Quarterback Tyler Huntley, who won the starting job last season as a sophomore, looked sharp and accurate throwing the ball, particularly early, in Saturday’s second scrimmage of the preseason on a rainy day at Rice-Eccles Stadium.
Huntley passed for more than 70 yards and completed a pair of touchdown passes, including one to wide receiver Jaylen Dixon, who was the offensive standout of the day. Running back Zack Moss, who grew into a workhorse back late last season, also ran for a touchdown in limited action.
“I think we are maturing throughout this spring,” Moss said of the offense. “Guys have just been more locked in, more focused, trusting the play call, understanding it does work. I think it’s just maturity. We’re doing the right things in the right way.”
The offense enters its second season under offensive coordinator Troy Taylor. Huntley, Moss and several members of the offensive line were first-time starters last season. Moss finished his first season as the starter with 1,217 yards rushing and 10 touchdowns.
Dixon, a redshirt freshman from Texas, caught four touchdown passes in the scrimmage. He hauled in one apiece from freshman Jack Tuttle and Huntley as well as two from his former high school teammate Jason Shelley.
“Jaylen Dixon played well — should’ve had another (touchdown),” Utes coach Kyle Whittingham said. “Tyler Huntley played well. Protection was good, that was really good to see. The protection from the offensive line, particularly from the ones was really good.”
Whittingham said he was impressed with what he saw from Moss in his brief appearance. Bronson Boyd, who’d been banged up this week in practice, did not participate in the scrimmage and, defensively, returning starters Chase Hansen and Bradlee Anae were among the players who saw very limited action.

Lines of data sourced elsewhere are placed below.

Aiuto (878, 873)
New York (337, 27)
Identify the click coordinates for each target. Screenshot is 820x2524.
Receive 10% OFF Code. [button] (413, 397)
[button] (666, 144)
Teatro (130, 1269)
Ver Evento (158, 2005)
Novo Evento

“Some guys need more work than others at this point in time,” Whittingham said. “That gives the guys that are behind them opportunities to get more reps. I think it does two things. It helps keep guys healthy, and it also gives guys an opportunity that desperately need the work.”
While the offense controlled the early stages of the scrimmage, the defense bounced back to stop the offense in some of the situational periods such as four-minute offense and the two-minute drill.
The Utes held their spring coaches clinic on Saturday with more than 100 high school coaches from Utah, California, Idaho and Wyoming spending part of the day on campus.
Many of the coaches were on the sidelines for the scrimmage, and they were also invited to hear talks from former NFL linebacker Jerry Robinson, former Utah coach Jim Fassell, who went on to coach in the NFL and led the New York Giants to a Super Bowl appearance, as well as Utah graduate and former grad assistant George Seifert. Seifert won Super Bowls as a defensive backs coach, defensive coordinator and as head coach with the San Francisco 49ers.
Fassel recruited current Utes associate head coach Gary Andersen. Andersen, who returned to the staff this offseason, had been at the helm of Utah State, Wisconsin and Oregon State programs since leaving the Utes staff in 2009. Andersen was the first player to commit after Fassel became the Utes’ coach in 1985.
“He was exactly what you want as a player,” Fassel said of Andersen. “He was a leader. He was a hard worker. He had good talent. I was thrilled to get him. And he was one of those guys where he wouldn’t let anybody get out of whack. People respected him because of his work ethic and how he could play the game.”